Dans ce domaine également, nous nous sommes livrés à des essais sur l'eau, et, à pleins gaz, notre consommation a été de 12 litres à l'heure. Ce chiffre est élevé par rapport à la vitesse maximale obtenue - 9,2 noeuds - mais, en ce qui concerne le moteur lui-même, elle correspond à ce qu'on pouvait attendre si l'on en juge par sa puissance annoncée. Compte tenu de la contenance du réservoir, 47 litres, cette consommation entraîne une autonomie théorique sur l'eau de près de 4 heures ou 72 km.
 
 
 
 
 
 
 
 
 
 
 
 
 
 
 
 
 
 
 
 
 
 
 
 
SECURITE

Lorsqu'on contemple une Amphicar, avec sa garde au sol très importante - 21 cm - et son centre de gravité placé nettement plus haut que dans une voiture de tourisme, on ne se trouve pas enclin à lui accorder une confiance exagérée. A parler franchement, cette méfiance n'est pas totalement injustifiée et l'Amphicar doit se conduire avec les précautions que connaissent bien ceux qui ont eu l'occasion de conduire des engins "tous terrains" dans le genre de la Jeep. En ligne droite et à grande vitesse, la voiture tient correctement sa ligne et n'est pas sensible à l'état du revêtement mais, toutefois, un petit coup de volant maladroit peut déclencher un phénomène de lacet qui, s'il n'est pas contrecarré adroitement, peut avoir des conséquences graves. De plus, l'Amphicar est très pointilleuse en ce qui concerne la pression des pneumatiques qui doit être scrupuleusement respectée, 1 kg à l'avant et 2,1 kg à l'arrière,, ce qui en dit déjà long. Quant aux virages, ils sont absorbés correctement, à la seule condition de ralentir raisonnablement et de ne pas chercher à pratiquer une conduite sportive, à moins d'avoir la voiture parfaitement en main. La direction est directe, assez douce, et la conduite en ville est aisée, comme partout ailleurs, à la seule condition de considérer que l'Amphicar est un véhicule bivalent, mais qu'aussi bien comme voiture que comme bateau, il est possible de mieux faire.
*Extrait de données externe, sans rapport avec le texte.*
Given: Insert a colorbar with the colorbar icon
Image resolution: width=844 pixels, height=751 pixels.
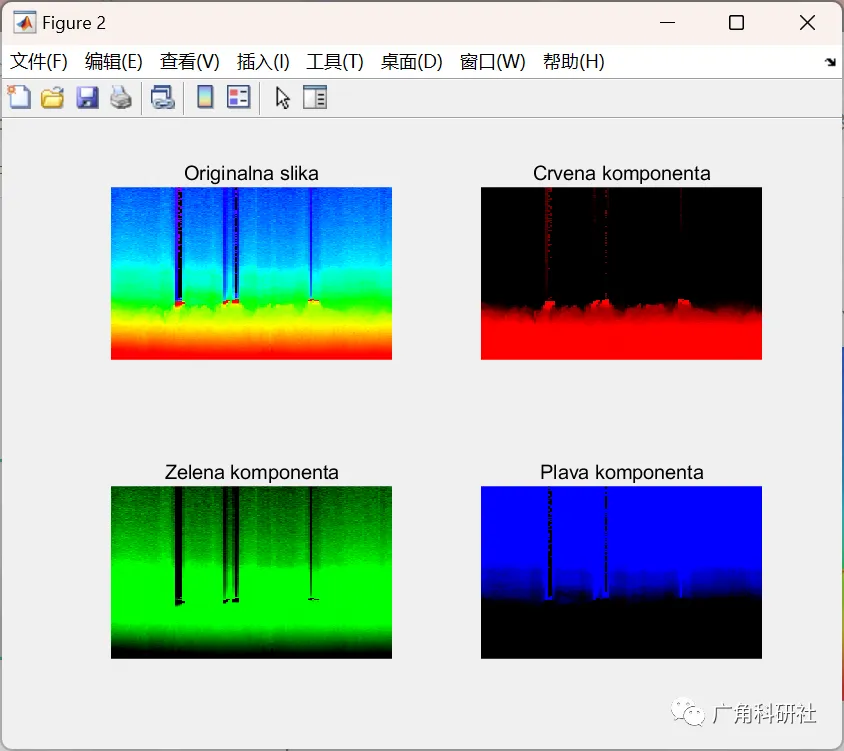Looking at the screenshot, I should 204,97.
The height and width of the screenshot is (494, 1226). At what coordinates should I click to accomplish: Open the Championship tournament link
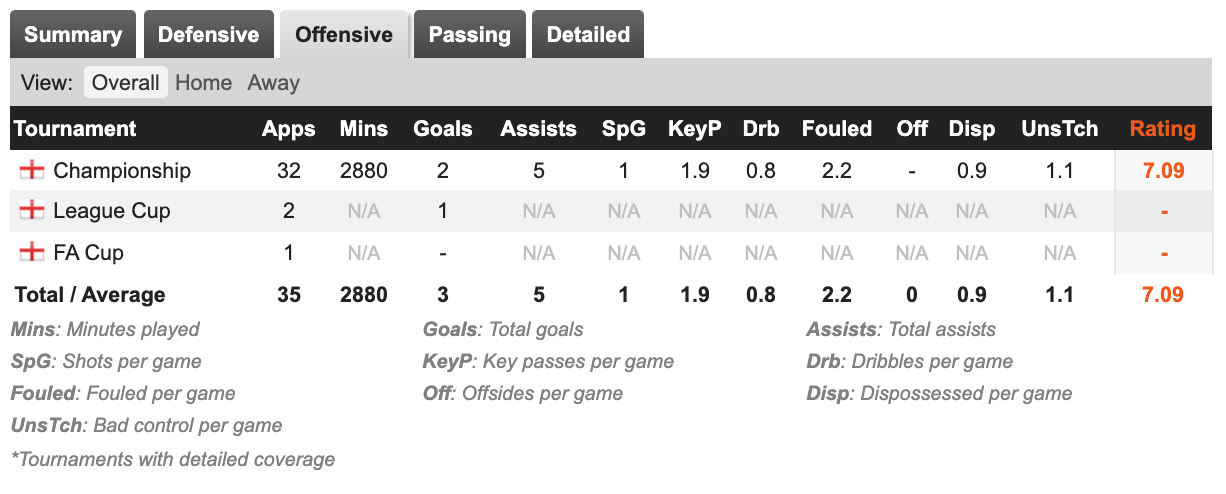(x=121, y=170)
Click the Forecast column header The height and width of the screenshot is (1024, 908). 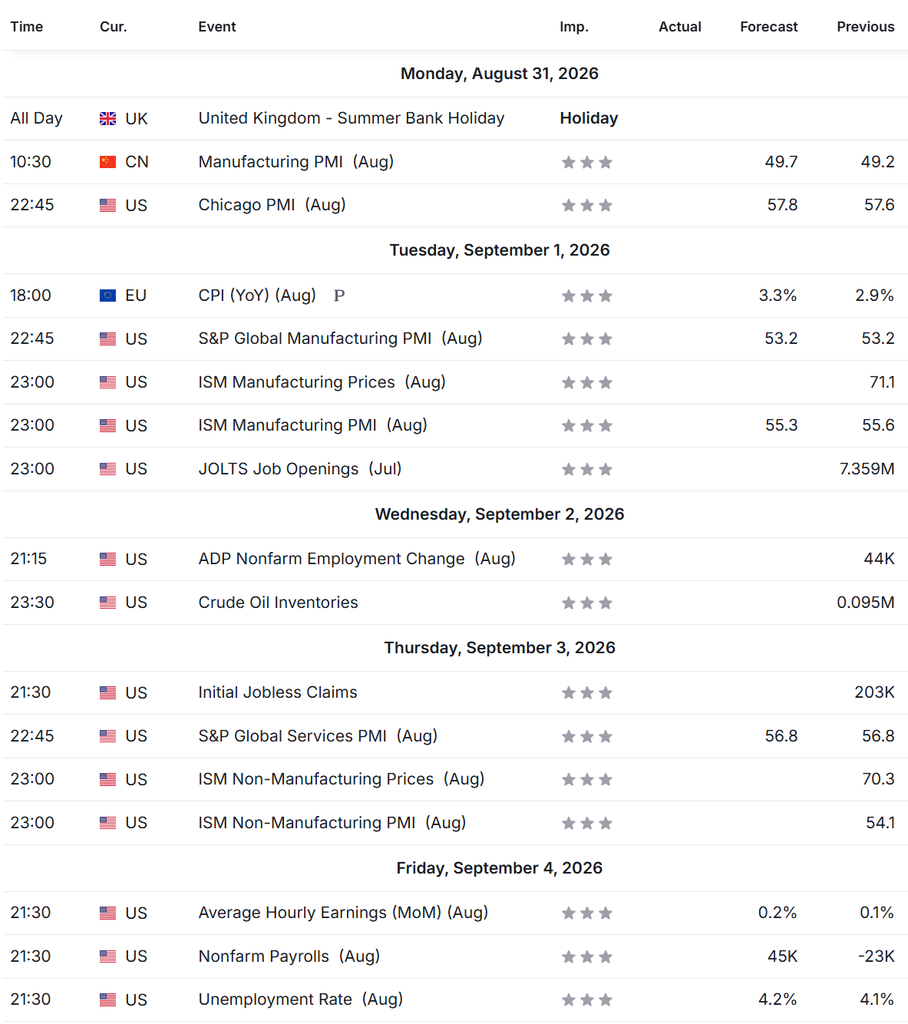[769, 27]
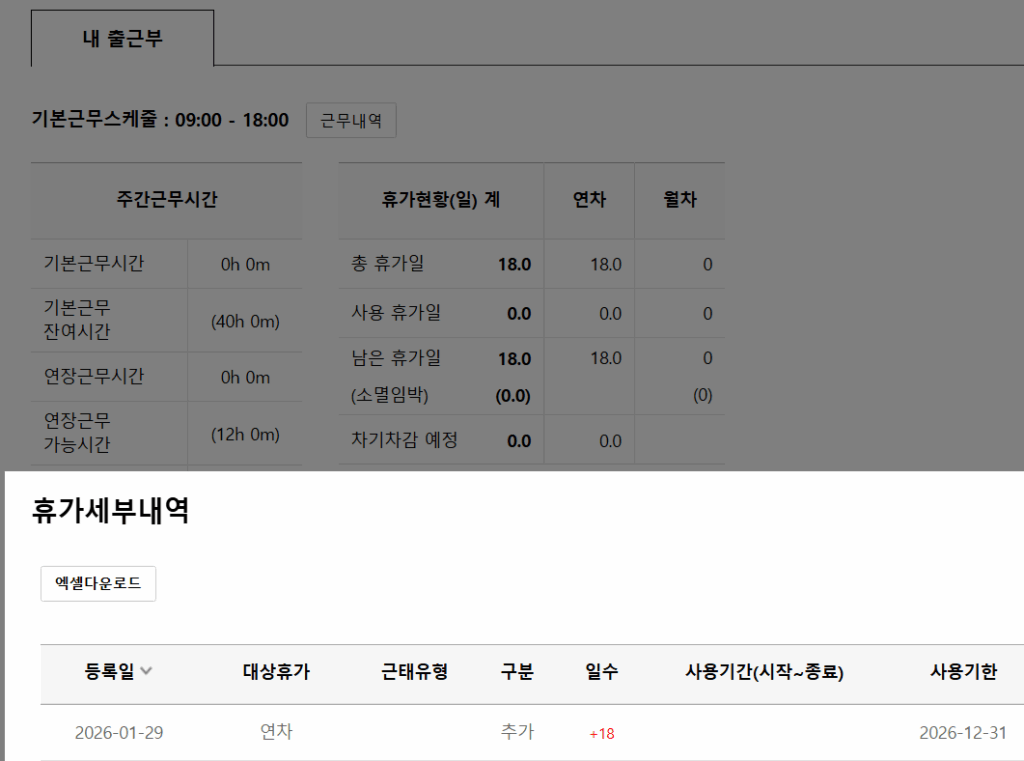Select the 근태유형 column header
This screenshot has height=761, width=1024.
414,672
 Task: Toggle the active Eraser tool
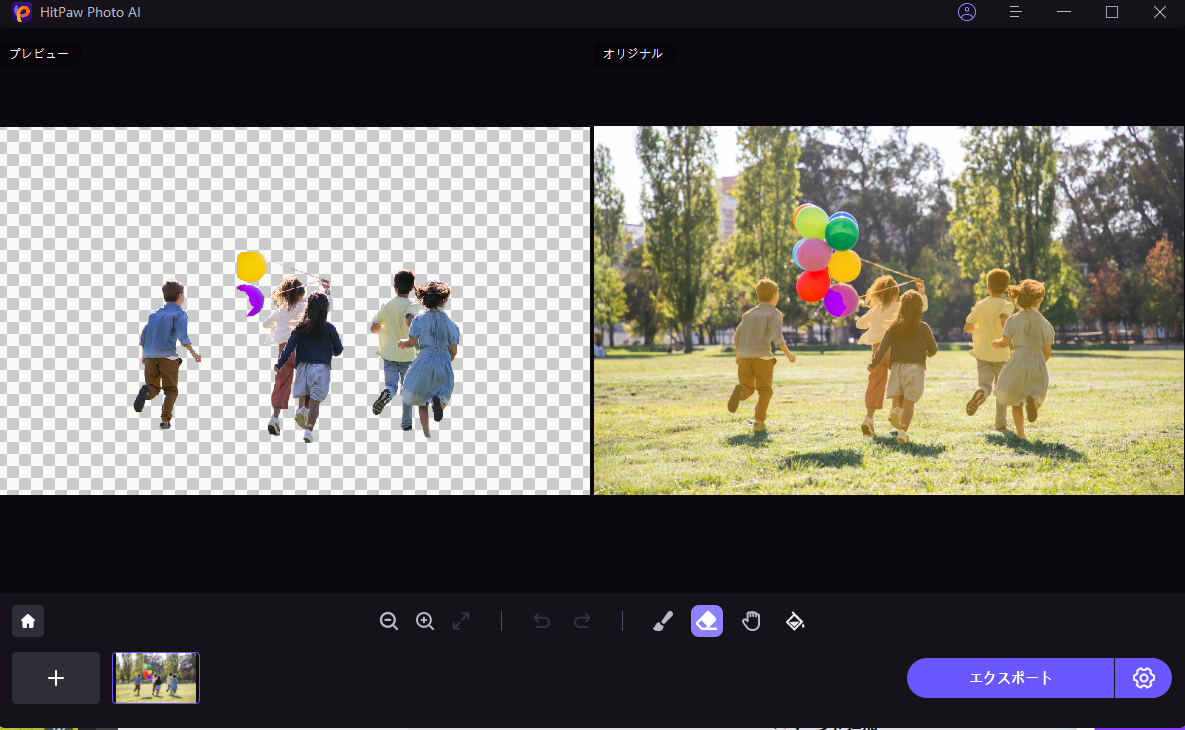point(707,621)
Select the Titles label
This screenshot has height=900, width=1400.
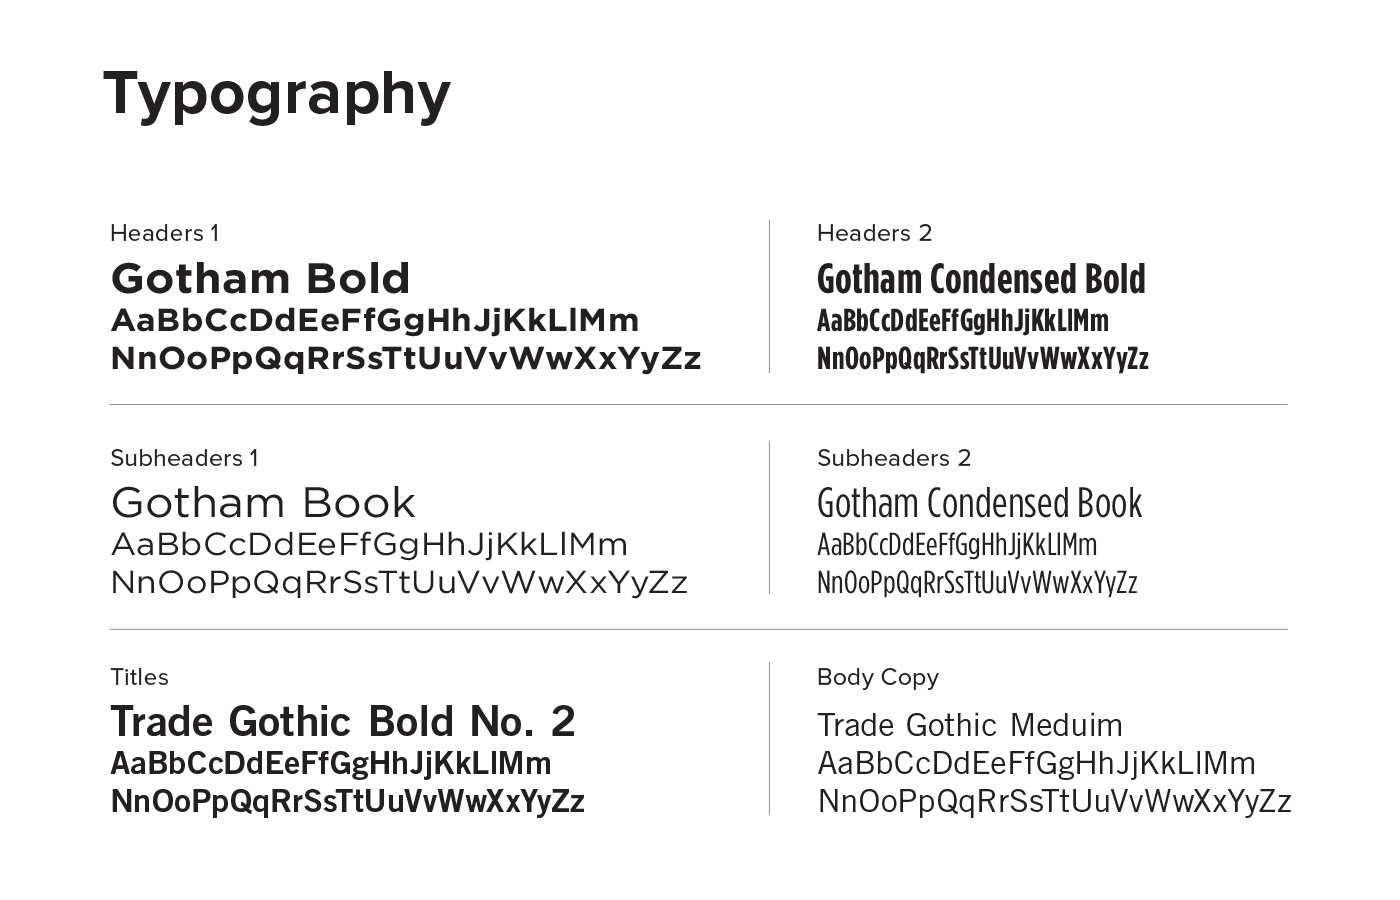139,677
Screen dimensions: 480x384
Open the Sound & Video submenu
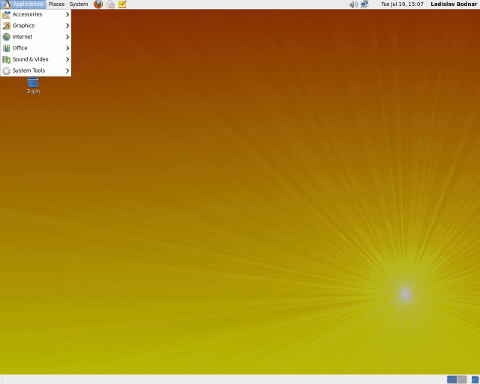pyautogui.click(x=36, y=59)
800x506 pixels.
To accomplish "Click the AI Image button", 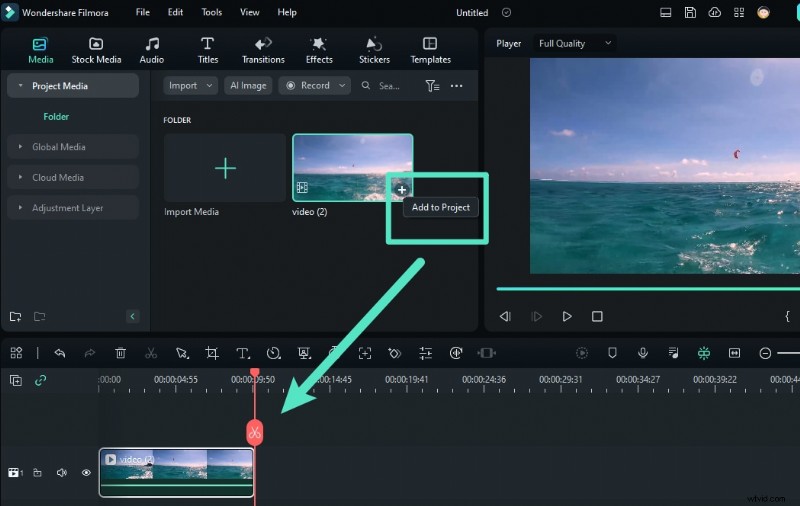I will pos(248,86).
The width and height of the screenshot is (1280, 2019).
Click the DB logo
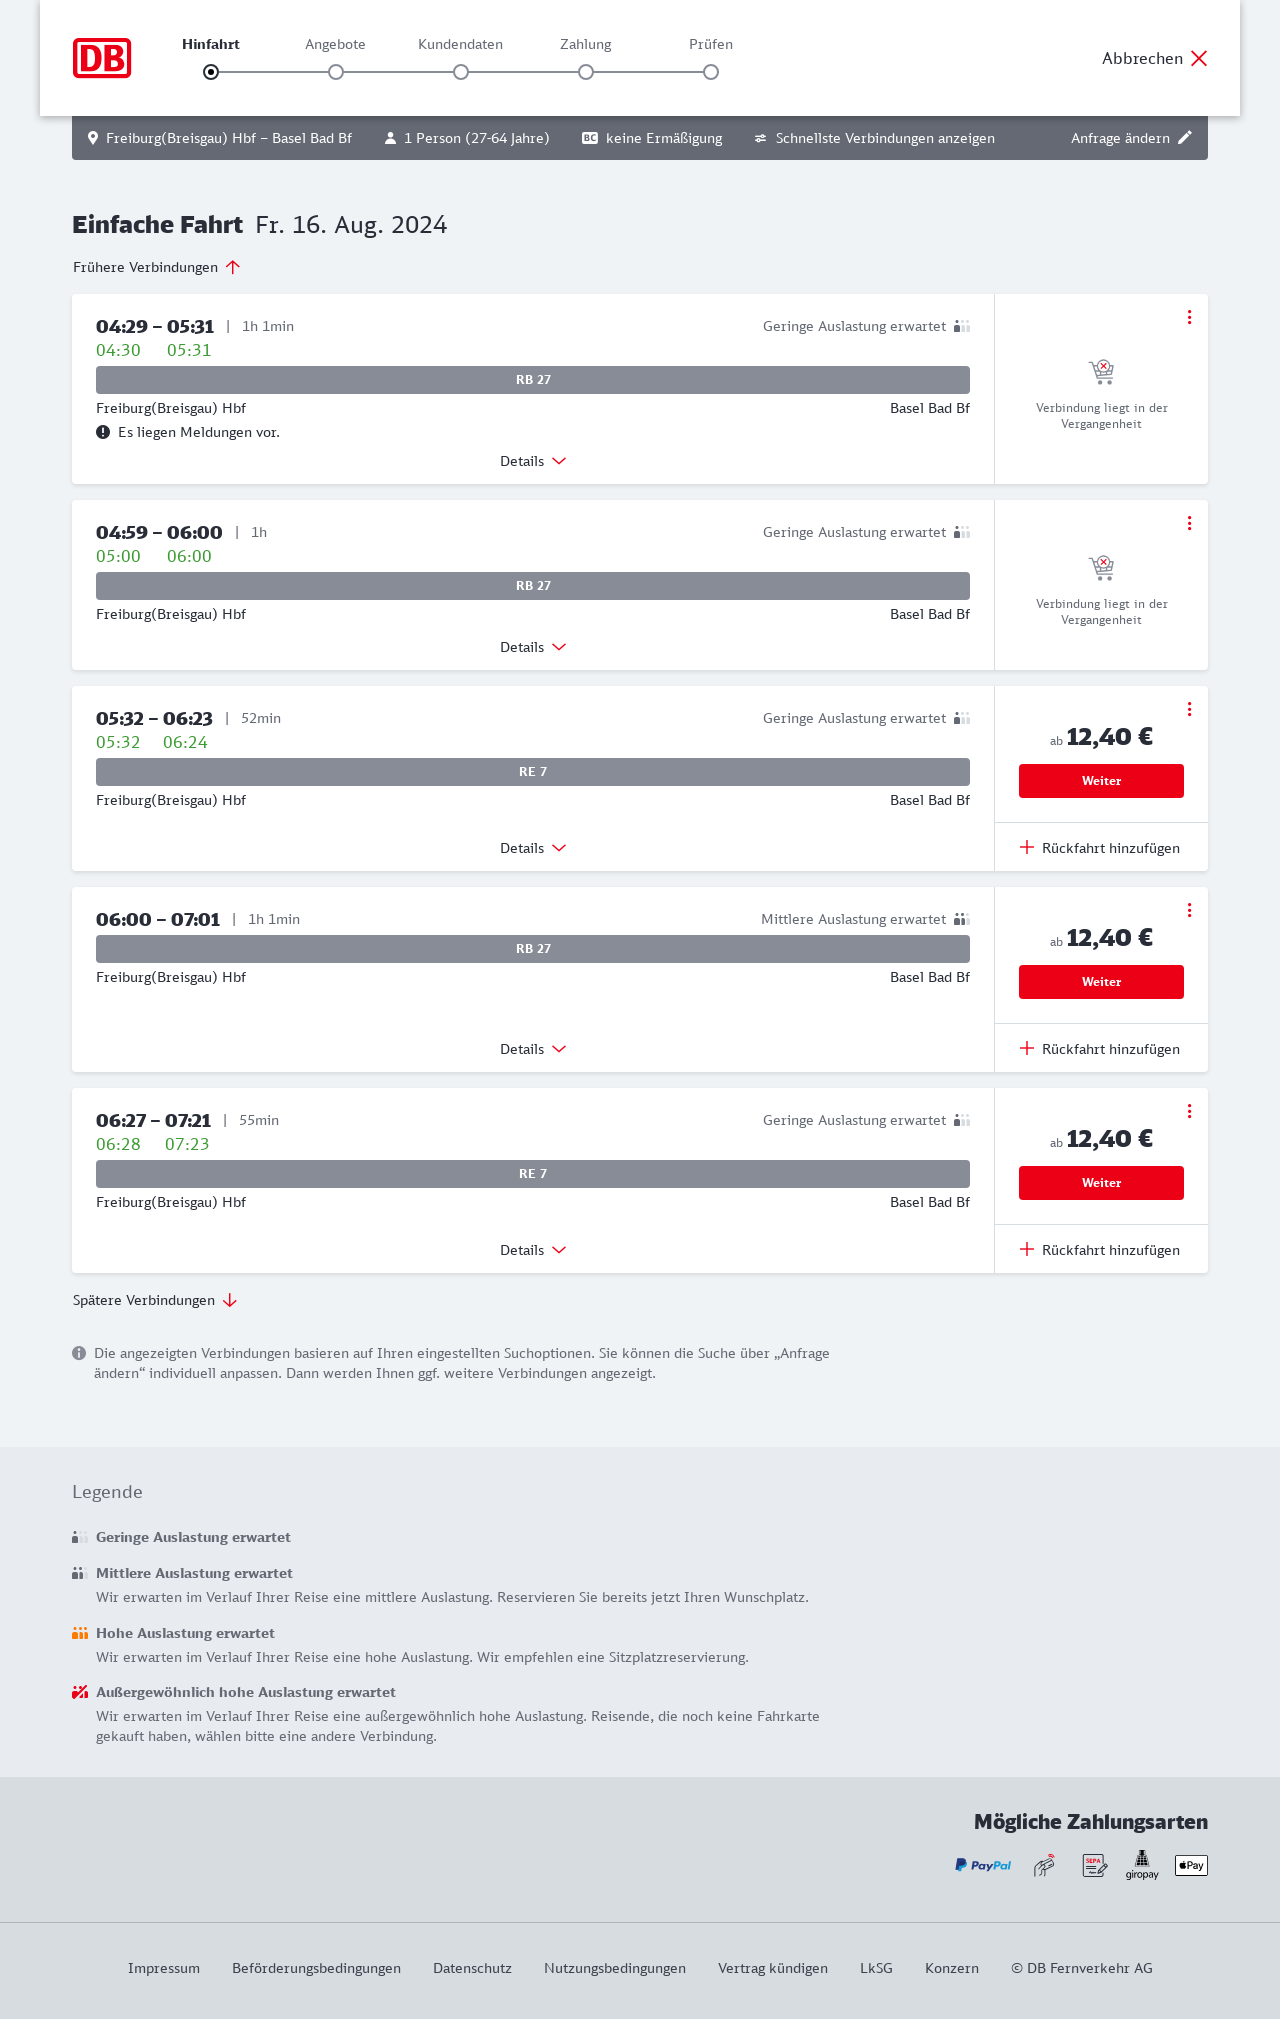[x=102, y=58]
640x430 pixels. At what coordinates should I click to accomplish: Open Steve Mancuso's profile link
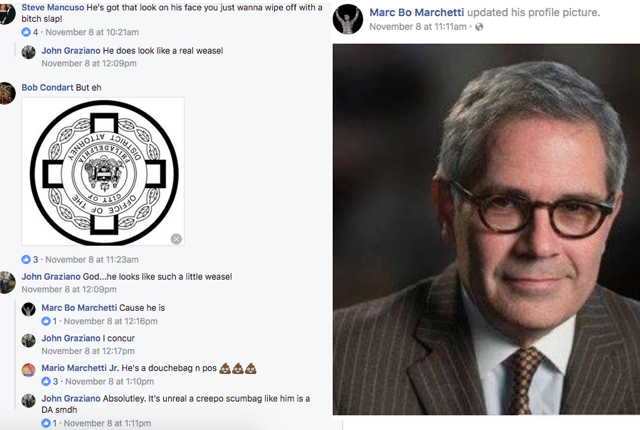pos(53,7)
Compte tenu des performances du véhicule, les freins sont d'une bonne efficacité et agréables à l'emploi. Après s'être promené durant quelque temps dans l'eau, il convient cependant de prendre garde au fait que durant les premiers coups de freins, les distances d'arrêt semblent très grandes avec, parfois, de légers déports. Le remède est simple puisqu'il suffit, une fois à terre, de donner cinq à six coups de freins énergiques et un peu prolongés pour que la situation redevienne normale. En omettant cette précaution, on risque toutefois de se mettre dans les pires difficultés.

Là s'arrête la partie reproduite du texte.